这是一开始的部署图,没有加消息队列,消息队列后面再加的
canal的原理是基于mysql binlog技术,所以这里一定需要开启mysql的binlog写入功能,建议配置binlog模式为row.**针对阿里云RDS账号默认已经有binlog dump权限,不需要任何权限或者binlog设置,可以直接跳过这一步**
[mysqld]
log-bin=mysql-bin #添加这一行就ok
binlog-format=ROW #选择row模式
server_id=1 #配置mysql replaction需要定义,不能和canal的slaveId重复
canal的原理是模拟自己为mysql slave,所以这里一定需要做为mysql slave的相关权限.
CREATE USER canal IDENTIFIED BY 'canal';
GRANT SELECT, REPLICATION SLAVE, REPLICATION CLIENT ON *.* TO 'canal'@'%';
-- GRANT ALL PRIVILEGES ON *.* TO 'canal'@'%' ;
FLUSH PRIVILEGES;
canal的安装
下载地址
https://github.com/alibaba/canal/releases
最好下载最新版本,新版本会修复一些bug
下载后直接解压缩,进入canal文件,目录结构如下
drwxr-xr-x. 2 root root 4096 7月 10 15:31 bin
drwxr-xr-x. 4 root root 4096 7月 10 16:40 conf
drwxr-xr-x. 2 root root 4096 5月 8 15:52 lib
drwxr-xr-x. 4 root root 4096 7月 2 18:42 logs
主要需要修改两个配置文件 conf/canal.properties ,conf/example/instance.properties
vi conf/canal.properties
#################################################
######### common argument #############
#################################################
canal.id= 1
canal.ip=
canal.port= 11111
canal.zkServers=127.0.0.1:2181
# flush data to zk
canal.zookeeper.flush.period = 1000
# flush meta cursor/parse position to file
canal.file.data.dir = ${canal.conf.dir}
canal.file.flush.period = 1000
## memory store RingBuffer size, should be Math.pow(2,n)

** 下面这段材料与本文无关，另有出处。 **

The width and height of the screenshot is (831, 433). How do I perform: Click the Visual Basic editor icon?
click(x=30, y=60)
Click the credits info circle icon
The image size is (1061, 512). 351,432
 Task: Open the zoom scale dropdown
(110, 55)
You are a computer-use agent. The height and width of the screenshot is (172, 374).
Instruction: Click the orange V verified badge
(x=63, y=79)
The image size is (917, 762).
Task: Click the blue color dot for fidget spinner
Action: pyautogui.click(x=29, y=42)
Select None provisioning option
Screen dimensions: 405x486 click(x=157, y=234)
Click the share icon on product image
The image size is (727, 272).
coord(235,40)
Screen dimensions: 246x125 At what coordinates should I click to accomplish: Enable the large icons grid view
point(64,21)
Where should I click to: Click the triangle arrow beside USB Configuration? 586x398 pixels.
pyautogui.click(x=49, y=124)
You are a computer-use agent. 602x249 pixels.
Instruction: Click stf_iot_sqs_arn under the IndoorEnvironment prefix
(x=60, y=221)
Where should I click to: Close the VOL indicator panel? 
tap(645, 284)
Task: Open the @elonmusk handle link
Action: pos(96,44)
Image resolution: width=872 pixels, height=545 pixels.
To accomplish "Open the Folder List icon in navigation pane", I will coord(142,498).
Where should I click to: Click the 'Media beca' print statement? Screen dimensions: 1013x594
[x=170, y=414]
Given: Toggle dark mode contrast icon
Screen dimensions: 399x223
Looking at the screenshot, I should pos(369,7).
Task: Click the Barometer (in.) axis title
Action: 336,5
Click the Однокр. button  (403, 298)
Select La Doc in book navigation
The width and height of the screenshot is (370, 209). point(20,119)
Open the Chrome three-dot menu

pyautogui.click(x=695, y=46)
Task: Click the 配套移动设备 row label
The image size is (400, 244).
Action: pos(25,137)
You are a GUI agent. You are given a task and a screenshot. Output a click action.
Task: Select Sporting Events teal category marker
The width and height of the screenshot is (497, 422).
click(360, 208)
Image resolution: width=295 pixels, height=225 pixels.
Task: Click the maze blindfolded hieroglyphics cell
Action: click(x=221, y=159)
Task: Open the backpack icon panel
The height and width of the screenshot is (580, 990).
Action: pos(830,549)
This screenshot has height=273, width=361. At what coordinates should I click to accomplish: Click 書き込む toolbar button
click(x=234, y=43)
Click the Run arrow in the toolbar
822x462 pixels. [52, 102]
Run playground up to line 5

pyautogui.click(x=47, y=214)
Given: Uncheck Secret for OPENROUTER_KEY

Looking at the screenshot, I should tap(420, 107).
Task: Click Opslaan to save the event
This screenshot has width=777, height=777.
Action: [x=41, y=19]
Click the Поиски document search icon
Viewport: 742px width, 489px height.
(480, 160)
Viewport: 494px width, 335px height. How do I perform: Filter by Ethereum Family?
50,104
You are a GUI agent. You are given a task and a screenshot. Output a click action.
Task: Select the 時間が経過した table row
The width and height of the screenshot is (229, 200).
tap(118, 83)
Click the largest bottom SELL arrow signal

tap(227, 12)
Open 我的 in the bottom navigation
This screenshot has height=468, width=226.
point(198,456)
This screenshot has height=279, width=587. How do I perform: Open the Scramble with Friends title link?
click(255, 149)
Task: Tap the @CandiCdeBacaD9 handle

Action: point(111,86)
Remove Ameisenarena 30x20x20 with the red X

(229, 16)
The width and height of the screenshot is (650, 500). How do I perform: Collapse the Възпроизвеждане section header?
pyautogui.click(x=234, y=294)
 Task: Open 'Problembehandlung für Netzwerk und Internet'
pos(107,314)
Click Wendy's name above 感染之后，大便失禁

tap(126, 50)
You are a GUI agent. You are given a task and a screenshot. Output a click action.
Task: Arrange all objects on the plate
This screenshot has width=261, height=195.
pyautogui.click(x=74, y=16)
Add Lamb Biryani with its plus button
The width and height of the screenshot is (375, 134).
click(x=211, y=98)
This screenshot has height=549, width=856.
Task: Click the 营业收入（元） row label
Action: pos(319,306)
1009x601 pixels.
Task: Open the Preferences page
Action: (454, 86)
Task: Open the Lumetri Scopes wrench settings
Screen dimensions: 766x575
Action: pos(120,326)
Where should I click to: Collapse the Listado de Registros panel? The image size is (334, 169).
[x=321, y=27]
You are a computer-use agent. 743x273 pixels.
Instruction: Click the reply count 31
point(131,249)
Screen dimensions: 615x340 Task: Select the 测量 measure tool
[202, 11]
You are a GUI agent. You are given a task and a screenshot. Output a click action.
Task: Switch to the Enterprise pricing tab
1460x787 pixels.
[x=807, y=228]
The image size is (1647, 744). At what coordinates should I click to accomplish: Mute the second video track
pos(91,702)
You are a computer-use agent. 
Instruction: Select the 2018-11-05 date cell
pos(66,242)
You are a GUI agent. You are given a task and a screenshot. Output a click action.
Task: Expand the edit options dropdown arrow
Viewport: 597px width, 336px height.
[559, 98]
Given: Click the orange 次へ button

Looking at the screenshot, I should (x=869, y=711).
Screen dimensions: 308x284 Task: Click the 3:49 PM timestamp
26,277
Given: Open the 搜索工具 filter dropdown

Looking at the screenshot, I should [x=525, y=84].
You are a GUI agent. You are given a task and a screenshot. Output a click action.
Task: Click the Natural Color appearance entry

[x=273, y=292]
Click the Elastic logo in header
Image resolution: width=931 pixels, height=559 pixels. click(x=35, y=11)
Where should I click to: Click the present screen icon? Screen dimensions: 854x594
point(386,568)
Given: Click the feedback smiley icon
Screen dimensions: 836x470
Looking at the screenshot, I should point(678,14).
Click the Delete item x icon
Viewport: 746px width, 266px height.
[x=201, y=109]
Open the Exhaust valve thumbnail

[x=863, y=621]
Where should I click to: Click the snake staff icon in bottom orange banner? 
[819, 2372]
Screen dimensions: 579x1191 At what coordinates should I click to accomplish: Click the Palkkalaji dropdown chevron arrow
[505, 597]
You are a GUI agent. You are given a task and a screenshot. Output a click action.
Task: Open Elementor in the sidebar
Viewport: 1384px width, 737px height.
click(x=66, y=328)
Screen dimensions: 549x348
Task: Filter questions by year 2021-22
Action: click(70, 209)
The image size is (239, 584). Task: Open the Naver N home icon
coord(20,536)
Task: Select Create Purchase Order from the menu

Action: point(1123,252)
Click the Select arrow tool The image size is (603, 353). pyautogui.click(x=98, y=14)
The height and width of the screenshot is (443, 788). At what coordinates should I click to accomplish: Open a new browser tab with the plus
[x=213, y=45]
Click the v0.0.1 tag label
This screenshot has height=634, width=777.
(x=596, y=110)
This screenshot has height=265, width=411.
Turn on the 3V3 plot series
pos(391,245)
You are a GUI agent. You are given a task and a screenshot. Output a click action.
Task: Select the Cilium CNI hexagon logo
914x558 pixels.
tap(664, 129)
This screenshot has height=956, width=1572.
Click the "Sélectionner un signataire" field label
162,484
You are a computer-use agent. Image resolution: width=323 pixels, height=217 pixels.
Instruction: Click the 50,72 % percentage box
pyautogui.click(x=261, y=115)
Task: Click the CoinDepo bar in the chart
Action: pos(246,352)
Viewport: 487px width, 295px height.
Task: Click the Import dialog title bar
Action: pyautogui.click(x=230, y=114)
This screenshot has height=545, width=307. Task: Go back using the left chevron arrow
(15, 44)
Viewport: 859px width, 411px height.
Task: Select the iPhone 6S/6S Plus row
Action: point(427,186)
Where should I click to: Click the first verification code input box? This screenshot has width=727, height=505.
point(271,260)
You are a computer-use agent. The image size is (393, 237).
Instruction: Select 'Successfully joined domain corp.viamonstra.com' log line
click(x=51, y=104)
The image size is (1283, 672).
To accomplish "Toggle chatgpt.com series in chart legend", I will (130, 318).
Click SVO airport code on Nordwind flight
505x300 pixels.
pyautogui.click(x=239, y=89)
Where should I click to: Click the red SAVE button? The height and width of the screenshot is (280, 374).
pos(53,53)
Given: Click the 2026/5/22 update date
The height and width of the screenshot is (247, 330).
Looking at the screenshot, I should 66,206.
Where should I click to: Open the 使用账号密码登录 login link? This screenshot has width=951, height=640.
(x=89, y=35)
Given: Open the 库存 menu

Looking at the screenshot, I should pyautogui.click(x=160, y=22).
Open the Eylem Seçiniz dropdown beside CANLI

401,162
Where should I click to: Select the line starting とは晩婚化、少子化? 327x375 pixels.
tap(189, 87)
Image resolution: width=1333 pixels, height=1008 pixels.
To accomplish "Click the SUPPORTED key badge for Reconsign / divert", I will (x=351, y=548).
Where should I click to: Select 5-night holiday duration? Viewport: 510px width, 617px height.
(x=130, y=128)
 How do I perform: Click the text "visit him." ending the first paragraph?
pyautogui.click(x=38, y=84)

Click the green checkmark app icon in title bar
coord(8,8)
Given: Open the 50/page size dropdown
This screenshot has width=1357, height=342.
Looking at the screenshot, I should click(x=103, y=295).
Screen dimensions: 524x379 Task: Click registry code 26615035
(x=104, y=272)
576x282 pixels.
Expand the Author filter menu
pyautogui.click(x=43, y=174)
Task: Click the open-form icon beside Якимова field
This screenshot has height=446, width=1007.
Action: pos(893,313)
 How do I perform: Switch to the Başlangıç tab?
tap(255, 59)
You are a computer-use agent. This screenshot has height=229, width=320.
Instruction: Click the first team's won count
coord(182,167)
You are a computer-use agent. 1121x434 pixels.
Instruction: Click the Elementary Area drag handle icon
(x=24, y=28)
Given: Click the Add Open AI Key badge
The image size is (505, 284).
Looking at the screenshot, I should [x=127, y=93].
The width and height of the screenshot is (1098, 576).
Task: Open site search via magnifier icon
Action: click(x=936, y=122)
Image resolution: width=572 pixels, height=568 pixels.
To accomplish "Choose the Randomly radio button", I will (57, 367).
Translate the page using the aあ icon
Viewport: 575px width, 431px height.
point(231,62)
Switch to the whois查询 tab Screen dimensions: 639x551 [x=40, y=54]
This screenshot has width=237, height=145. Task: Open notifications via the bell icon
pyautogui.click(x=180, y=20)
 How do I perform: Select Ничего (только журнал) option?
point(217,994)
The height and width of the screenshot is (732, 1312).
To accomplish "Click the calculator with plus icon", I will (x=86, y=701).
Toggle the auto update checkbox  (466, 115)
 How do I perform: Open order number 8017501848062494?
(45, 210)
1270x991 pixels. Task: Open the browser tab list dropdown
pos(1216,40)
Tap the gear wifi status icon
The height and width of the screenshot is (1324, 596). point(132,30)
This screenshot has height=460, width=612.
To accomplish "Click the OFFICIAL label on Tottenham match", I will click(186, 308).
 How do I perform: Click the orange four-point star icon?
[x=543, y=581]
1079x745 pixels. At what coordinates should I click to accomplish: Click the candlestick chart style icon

canal.instance.memory.buffer.size = 16384
## memory store RingBuffer used memory unit size , default 1kb
canal.instance.memory.buffer.memunit = 1024
## meory store gets mode used MEMSIZE or ITEMSIZE
canal.instance.memory.batch.mode = MEMSIZE
## detecing config
canal.instance.detecting.enable = false
#canal.instance.detecting.sql = insert into retl.xdual values(1,now()) on duplicate key update x=now()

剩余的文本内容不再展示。